Genau darauf basiert mein großes "Aber": nur, weil im Kyudo ein Bogen eingesetzt wird und jemand ein Buch darüber geschrieben hat, heißt das noch lange nicht, dass der Bogen die Meditationshilfe schlechthin ist. Wieso auch? Es gibt viele Formen, einen Weg ("Do") zu gehen. Der Bogenweg ist nur einer von vielen Möglichen. Und bevor die Technik nicht stimmt, solange man noch mit dem Bogen und seinem Körper kämpfen muss, solange macht es keinen Sinn, zu versuchen, einen freien Geist zu bekommen. Ein Spaziergang oder ein gutes Buch hilft dann viel weiter.

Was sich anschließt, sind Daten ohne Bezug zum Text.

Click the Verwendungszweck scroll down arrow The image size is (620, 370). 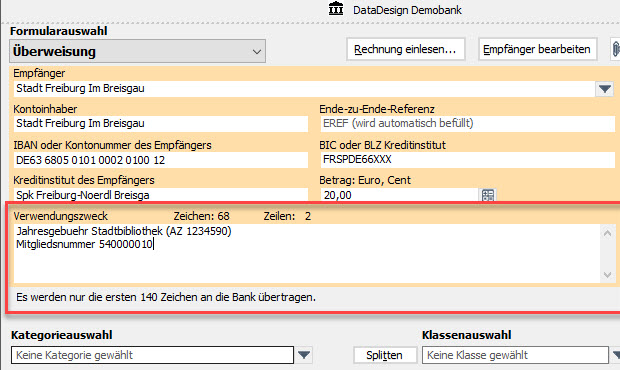tap(607, 274)
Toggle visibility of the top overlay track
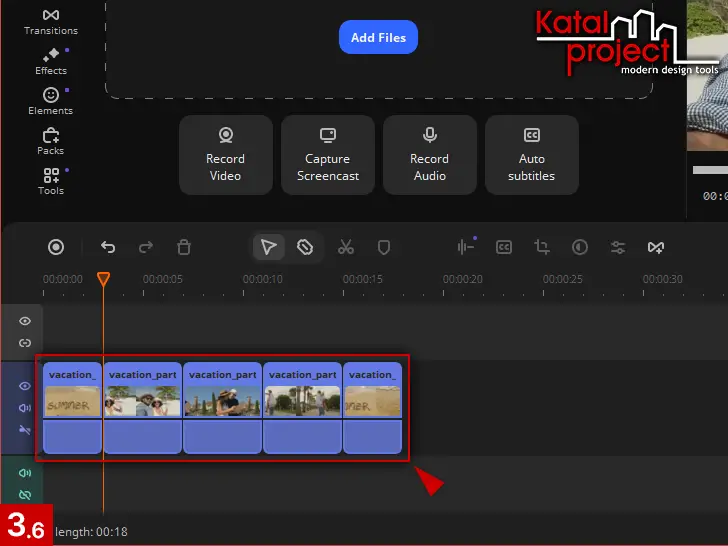This screenshot has height=546, width=728. (x=25, y=321)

Ich wende mich nicht grundsätzlich gegen den "Weg des Bogens", man muss sich nur darüber im Klaren sein, was dies bedeutet. Ohne die Beherrschung der Technik, des Bogens selbst, ist der Weg als solcher nicht vorbereitet.

Was der Bogensport aber in jedem Fall darstellt, ist eine wunderbare Freizeitbeschäftigung. Selbstverständlich ist ein freier Kopf die Voraussetzung für einen guten und womöglich auch erfolgreichen Pfeilflug. Aber: bei welcher Tätigkeit ist es nicht erforderlich, sich zu konzentrieren, gleichzeitig den Kopf zu leeren und alle anderen Gedanken beiseite zu lassen? Insofern läuft es beim Bogensport auch nicht anders als sonst auch.

 

Davon ab: einfach nur zum Vergnügen ein paar Pfeile fliegen lassen, das reicht doch schon aus, oder?

Wer "mehr" will, kann dies sicherlich bekommen, aber wie gesagt, dazu gehört mehr, als nur den Bogen in der Hand zu halten, auch wenn so mancher etwas anderes herein interpretieren möchte.